- Dataset:
########################################

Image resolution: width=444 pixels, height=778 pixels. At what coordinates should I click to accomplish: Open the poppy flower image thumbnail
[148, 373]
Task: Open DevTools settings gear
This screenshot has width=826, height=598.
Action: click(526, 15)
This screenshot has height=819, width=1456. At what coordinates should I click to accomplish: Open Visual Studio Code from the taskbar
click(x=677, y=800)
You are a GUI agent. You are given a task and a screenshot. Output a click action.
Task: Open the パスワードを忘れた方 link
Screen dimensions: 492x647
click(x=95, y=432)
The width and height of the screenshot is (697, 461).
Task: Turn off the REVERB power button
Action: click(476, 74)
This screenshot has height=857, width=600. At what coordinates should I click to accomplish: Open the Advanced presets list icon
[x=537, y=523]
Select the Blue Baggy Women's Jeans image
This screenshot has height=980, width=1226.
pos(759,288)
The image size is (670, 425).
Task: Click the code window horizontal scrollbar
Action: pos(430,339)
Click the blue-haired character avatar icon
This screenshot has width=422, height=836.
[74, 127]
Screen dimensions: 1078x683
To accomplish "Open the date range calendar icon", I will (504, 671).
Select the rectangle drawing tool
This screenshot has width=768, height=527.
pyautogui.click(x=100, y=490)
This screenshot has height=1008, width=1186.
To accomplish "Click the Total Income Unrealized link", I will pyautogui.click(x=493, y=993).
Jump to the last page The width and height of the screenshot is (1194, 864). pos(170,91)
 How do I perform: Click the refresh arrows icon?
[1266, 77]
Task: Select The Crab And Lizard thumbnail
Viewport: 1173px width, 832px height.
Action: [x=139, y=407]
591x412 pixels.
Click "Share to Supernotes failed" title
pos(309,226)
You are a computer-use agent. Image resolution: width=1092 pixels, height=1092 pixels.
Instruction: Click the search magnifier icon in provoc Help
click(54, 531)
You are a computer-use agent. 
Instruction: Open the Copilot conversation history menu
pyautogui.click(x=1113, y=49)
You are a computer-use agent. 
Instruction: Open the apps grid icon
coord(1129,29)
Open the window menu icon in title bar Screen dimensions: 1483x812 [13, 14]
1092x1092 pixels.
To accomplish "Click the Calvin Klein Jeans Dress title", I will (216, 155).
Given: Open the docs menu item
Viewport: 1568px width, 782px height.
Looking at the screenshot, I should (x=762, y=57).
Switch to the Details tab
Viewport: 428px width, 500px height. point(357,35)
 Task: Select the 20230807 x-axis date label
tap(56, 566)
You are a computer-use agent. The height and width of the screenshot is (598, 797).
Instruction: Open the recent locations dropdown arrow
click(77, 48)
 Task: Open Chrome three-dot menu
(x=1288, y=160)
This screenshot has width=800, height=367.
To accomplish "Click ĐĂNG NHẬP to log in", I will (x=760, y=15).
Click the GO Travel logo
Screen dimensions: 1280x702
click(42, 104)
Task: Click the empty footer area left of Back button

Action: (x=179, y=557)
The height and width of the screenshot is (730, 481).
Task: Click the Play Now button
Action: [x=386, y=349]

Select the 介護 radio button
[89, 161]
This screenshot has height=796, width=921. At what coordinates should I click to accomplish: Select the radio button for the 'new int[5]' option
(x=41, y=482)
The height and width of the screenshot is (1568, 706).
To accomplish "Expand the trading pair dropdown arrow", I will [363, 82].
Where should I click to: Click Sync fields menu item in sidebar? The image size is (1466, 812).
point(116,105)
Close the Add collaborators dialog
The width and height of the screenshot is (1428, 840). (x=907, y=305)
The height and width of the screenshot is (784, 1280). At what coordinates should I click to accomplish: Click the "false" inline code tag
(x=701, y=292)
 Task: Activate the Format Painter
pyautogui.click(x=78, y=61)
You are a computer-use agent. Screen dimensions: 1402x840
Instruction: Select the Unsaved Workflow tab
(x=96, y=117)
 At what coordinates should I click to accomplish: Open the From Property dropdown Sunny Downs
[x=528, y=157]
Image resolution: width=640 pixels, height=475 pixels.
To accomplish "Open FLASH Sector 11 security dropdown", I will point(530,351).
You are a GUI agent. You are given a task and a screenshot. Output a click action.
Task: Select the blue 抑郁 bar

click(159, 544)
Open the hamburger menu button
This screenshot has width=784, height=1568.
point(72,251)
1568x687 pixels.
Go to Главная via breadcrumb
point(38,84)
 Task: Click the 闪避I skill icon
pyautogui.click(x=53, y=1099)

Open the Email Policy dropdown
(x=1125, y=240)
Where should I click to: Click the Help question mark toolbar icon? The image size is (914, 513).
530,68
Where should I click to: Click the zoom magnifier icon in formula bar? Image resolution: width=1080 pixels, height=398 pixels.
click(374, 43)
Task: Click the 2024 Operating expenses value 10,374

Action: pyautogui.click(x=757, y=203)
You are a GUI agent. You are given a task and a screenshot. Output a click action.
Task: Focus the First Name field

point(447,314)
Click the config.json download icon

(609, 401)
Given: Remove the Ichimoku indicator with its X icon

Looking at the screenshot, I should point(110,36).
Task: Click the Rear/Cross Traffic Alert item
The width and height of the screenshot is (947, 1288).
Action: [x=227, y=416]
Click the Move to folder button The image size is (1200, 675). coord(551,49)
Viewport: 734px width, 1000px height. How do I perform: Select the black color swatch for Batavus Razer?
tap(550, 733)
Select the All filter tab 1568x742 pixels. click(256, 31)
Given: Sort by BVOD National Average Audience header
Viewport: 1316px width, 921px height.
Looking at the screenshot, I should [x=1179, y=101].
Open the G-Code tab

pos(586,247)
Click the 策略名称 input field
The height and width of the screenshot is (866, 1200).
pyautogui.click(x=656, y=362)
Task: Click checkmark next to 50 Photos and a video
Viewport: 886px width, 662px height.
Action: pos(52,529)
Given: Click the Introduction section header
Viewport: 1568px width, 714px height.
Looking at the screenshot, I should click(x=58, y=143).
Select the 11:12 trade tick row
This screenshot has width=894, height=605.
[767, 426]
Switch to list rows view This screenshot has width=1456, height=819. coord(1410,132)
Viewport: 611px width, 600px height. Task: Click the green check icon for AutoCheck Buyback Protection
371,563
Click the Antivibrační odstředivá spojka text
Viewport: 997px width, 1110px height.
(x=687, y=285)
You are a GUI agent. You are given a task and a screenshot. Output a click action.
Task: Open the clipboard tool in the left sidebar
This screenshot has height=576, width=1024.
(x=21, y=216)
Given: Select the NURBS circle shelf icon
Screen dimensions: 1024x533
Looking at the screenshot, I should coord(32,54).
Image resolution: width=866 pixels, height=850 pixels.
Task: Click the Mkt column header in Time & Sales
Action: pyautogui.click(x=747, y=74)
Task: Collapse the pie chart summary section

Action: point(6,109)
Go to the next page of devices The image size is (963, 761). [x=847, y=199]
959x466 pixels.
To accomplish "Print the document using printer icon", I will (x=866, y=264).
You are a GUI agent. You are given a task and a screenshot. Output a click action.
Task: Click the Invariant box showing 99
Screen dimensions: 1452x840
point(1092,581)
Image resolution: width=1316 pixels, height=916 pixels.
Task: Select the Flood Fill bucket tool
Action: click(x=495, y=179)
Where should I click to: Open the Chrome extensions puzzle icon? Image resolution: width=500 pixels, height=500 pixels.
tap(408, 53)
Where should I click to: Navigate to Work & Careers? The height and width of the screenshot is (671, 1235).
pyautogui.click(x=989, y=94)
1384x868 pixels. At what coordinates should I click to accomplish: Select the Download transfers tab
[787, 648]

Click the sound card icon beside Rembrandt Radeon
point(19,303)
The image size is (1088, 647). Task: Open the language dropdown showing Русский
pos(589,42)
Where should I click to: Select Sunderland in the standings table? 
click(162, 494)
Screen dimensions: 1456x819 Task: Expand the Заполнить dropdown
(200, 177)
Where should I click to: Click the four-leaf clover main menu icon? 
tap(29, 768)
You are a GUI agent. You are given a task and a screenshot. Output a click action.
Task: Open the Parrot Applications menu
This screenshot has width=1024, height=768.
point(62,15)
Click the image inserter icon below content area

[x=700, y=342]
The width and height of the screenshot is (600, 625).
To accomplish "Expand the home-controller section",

########################################

- Task prompt: Copy the rows from the line containing "You are a computer-use agent. Image" through the line containing "click(77, 48)", both included, reproducing each line without change.

- Task result:
You are a computer-use agent. Image resolution: width=1092 pixels, height=1092 pixels.
Instruction: Click the search magnifier icon in provoc Help
click(54, 531)
You are a computer-use agent. 
Instruction: Open the Copilot conversation history menu
pyautogui.click(x=1113, y=49)
You are a computer-use agent. 
Instruction: Open the apps grid icon
coord(1129,29)
Open the window menu icon in title bar Screen dimensions: 1483x812 [13, 14]
1092x1092 pixels.
To accomplish "Click the Calvin Klein Jeans Dress title", I will (216, 155).
Given: Open the docs menu item
Viewport: 1568px width, 782px height.
Looking at the screenshot, I should (x=762, y=57).
Switch to the Details tab
Viewport: 428px width, 500px height. point(357,35)
 Task: Select the 20230807 x-axis date label
tap(56, 566)
You are a computer-use agent. The height and width of the screenshot is (598, 797).
Instruction: Open the recent locations dropdown arrow
click(77, 48)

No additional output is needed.